I've said from the very beginning of this effort that it would be
impossible to share any meaningful amount of code between frontend and
backend environments without adding some sort of emulation of
palloc/pfree/elog.  I think this patch is just making the code uglier
and more fragile to put off the inevitable, and that we'd be better
served to bite the bullet and do that.

If you think relpathbackend() alone warrants that, yes, I can provide a
wrapper. Everything else is imo already handled in a sensible and not
really ugly manner? Imo its not worth the effort *for this alone*.

I already had some elog(), ereport(), whatever emulation but Heikki
preferred not to have it, so its removed by now.

To what extent do you want palloc et al. emulation? Provide actual pools
or just make redirect to malloc and provide the required symbols (at the
very least CurrentMemoryContext)?

Note that the xlogreader facility doesn't need any more emulation. I'm quite satisfied with that part of the patch now. However, the rmgr desc routines do, and I'm not very happy with those. Not sure what to do about it. As you said, we could add enough infrastructure to make them compile in frontend context, or we could try to make them rely less on backend functions.

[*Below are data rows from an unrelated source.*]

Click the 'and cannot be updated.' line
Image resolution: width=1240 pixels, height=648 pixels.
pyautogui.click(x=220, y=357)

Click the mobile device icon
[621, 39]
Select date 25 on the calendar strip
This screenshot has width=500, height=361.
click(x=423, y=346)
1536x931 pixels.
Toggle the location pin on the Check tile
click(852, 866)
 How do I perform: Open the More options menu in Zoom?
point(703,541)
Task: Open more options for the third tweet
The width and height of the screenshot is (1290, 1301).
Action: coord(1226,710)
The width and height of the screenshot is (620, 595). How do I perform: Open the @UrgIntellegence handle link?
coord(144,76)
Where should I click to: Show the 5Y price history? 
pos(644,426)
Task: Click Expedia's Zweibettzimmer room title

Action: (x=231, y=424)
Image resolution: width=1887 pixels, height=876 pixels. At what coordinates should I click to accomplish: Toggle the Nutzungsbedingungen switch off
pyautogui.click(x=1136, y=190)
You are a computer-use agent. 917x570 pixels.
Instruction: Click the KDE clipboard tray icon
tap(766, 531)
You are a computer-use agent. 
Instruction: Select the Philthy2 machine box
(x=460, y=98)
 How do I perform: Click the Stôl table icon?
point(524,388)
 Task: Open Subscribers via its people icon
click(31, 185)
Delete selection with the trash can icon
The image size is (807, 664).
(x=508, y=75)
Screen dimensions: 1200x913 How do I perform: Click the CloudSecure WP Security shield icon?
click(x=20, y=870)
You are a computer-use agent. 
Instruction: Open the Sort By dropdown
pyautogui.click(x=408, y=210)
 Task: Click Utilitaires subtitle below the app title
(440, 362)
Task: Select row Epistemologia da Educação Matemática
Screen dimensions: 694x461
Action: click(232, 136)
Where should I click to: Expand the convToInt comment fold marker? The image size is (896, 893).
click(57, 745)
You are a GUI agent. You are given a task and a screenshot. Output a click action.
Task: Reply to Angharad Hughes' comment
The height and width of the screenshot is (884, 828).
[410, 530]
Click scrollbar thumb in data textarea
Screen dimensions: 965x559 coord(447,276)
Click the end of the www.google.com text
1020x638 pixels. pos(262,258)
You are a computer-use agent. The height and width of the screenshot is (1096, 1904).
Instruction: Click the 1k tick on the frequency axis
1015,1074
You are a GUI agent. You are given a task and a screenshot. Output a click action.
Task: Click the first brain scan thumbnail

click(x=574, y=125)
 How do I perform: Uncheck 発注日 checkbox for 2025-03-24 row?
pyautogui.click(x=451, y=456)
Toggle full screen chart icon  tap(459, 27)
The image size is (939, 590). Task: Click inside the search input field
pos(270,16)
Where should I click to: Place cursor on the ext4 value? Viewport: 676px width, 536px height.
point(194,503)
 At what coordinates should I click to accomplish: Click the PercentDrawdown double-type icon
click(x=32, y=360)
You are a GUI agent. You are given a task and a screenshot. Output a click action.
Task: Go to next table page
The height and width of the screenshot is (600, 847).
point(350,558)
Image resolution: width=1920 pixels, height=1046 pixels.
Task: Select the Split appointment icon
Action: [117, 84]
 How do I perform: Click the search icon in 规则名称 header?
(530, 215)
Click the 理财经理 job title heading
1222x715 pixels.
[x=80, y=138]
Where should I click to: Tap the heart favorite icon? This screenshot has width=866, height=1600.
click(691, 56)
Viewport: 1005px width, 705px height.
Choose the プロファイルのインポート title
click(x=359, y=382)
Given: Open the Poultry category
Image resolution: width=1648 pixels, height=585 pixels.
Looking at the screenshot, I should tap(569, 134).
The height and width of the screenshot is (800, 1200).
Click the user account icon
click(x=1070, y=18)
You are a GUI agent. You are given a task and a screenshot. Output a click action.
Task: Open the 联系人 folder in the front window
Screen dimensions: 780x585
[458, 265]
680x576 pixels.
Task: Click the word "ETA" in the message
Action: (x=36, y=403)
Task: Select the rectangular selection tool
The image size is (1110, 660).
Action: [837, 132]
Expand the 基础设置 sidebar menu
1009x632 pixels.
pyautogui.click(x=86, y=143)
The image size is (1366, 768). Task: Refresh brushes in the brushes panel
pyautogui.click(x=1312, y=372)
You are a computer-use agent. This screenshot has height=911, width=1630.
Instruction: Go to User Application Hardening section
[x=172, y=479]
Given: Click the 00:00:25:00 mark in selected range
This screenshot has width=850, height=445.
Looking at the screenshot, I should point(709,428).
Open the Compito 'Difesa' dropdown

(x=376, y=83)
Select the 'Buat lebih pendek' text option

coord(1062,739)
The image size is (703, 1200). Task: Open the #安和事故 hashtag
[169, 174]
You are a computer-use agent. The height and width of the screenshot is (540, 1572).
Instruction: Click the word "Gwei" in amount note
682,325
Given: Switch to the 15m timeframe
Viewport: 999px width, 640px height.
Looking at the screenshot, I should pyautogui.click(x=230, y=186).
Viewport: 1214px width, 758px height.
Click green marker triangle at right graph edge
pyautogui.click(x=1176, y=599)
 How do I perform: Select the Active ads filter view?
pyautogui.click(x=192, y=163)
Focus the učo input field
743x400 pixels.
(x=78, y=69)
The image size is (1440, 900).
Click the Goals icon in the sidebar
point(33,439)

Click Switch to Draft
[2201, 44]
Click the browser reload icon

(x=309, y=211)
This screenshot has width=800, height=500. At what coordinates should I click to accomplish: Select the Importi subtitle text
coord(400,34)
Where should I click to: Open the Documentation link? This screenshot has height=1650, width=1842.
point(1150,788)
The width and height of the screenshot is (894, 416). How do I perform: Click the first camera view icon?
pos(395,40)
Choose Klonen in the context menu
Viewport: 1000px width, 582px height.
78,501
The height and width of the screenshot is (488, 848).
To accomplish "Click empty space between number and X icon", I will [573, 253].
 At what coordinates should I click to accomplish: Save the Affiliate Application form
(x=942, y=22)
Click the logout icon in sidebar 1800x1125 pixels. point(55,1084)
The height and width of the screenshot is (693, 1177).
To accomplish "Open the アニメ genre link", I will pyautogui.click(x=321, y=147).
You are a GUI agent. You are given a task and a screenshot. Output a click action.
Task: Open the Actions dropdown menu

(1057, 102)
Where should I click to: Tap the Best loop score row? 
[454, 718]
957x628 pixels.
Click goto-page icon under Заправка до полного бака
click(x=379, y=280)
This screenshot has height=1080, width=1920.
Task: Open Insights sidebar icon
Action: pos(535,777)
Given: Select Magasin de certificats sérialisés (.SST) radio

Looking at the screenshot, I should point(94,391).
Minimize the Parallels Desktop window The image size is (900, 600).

One consideration is that once we have a separate pg_xlogdump utility, I expect that to be the most visible consumer of the rmgr desc functions. The backend will of course still use those functions in e.g error messages, but those don't happen very often. Not sure how that should be taken into account in this patch, but I thought I'd mention it.

An rmgr desc routine probably shouldn't be calling elog() even in the backend, because you don't want to throw errors in the contexts where those routines are called.